On stage, Stahl worked extensively at Cumbernauld Theatre, taking part in productions of Edward Albee’s The Zoo Story, Harold Pinter’s The Caretaker, and two Joe Orton plays, Entertaining Mr. Sloane, and What the Butler Saw. He also directed several productions at Cumbernauld, including a revival of Hector MacMillan’s Orange Order-based drama, The Sash.

At the Tron, he appeared in Boyd’s production of Macbeth, an adaptation of Gogol’s The Gamblers, in Tony Roper’s play, Paddy’s Market, a Scots translation of Quebecois playwright Michel Tremblay’s The Real Wurld, and in Chris Hannan’s play, The Baby.

He appeared in another Hannan play, Shining Souls, at Edinburgh’s Traverse Theatre, where he also appeared in David Greig’s play, The Architect, and Mike Cullen’s controversial work, Anna Weiss. For the latter, he won The Stage Award for Acting Excellence at the 1997 Edinburgh Festival Fringe. He was also cast at the Traverse in Gregory Burke’s debut play, Gagarin Way, and in Isabel Wright’s drama, Mr Placebo.

Back at Cumbernauld, Stahl appeared in Jim Cartwright’s play, Two. Outside Scotland, he featured in the Royal Court’s production of Conor McPherson’s play, The Weir, in several productions with Oxford Stage Company, and with the RSC.

He was in Shared Experience’s production of Sarah Kane’s play, Crave, and in Bath in a revival of Alan Wilkins’s play, Carthage Must Be Destroyed. At the National Theatre, he appeared in Danny Boyle’s production of Frankenstein, alongside Jonny Lee Miller and Benedict Cumberbatch, and with the National Theatre of Scotland productions of Mary Stuart, and the first of Rona Munro’s James Plays trilogy.

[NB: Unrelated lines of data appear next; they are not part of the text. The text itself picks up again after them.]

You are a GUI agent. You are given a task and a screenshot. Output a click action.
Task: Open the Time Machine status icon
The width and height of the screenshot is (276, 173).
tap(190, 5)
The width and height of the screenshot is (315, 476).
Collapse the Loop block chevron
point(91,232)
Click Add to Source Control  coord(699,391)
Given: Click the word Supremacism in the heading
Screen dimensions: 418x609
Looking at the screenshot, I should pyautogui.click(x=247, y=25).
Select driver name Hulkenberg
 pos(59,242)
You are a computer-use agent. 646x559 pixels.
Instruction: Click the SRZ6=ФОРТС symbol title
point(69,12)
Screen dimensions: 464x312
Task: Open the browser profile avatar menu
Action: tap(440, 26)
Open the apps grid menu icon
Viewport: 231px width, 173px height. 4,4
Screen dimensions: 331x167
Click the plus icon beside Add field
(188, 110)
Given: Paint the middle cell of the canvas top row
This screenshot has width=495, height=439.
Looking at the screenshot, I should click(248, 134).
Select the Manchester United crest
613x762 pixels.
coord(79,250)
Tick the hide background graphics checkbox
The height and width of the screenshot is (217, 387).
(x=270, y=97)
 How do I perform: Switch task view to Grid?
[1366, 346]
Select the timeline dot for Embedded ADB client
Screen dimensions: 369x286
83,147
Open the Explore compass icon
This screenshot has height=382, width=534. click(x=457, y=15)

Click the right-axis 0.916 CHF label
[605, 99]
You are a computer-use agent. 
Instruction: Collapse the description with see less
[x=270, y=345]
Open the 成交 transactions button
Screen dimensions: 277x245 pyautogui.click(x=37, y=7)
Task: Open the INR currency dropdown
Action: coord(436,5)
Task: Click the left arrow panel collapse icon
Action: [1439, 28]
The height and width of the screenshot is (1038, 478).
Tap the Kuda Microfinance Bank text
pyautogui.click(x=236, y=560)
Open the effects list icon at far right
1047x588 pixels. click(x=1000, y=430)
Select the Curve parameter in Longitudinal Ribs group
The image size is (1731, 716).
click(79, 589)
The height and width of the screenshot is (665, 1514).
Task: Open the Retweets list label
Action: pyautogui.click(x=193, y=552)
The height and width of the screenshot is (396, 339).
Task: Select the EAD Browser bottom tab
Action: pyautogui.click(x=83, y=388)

Stahl latterly appeared in Rebus: Long Shadows (2018), a stage play featuring Ian Rankin’s Edinburgh detective, and co-written with Munro. On screen, he was in Mary Queen of Scots (2018), and seasonal rom-com, A Castle for Christmas (2021).

The reading for Random Happenings In the Hebrides came about after Stahl read about it in the compendium of McGrath’s work, Naked Thoughts That Roam About. The 20th anniversary of McGrath’s death in January this year seemed the perfect time to do something.

Working with the Isle of Lewis-based sruth-mara company, Stahl drove the project, and talked after the event of potentially doing a full production, and perhaps mount something similar with other neglected plays. His enthusiasm knew no bounds, despite him being ill by this point.

It was the same when he appeared in Valhalla. Directed by Laura Cameron-Lewis in Stahl’s home a week before his passing, the film sees him play a Viking looking out to the sea as Eaton Lewis’s song accompanies it. With Paton also appearing, Stahl’s features are seen in intimate close-up in what has become a loving accidental elegy to the video’s great star.

There is a moment in the film in which Stahl shakes his fist in what Eaton Lewis wrote was an act of “triumphant defiance. Still acting. Still alive”.

He is survived by Paton. The couple became Civil Partners in 2021, and were informed they were the first Mixed Sex Civil Partnership in Scotland.